# What this task involves
Each record should be output exactly, with every character kept.

[[ Material for this exercise open ]]

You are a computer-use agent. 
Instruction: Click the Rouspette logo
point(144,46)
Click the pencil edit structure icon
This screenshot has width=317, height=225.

[[ Material for this exercise closed ]]

# Answer for the task
You are a computer-use agent. 
Instruction: Click the Rouspette logo
point(144,46)
Click the pencil edit structure icon
This screenshot has width=317, height=225.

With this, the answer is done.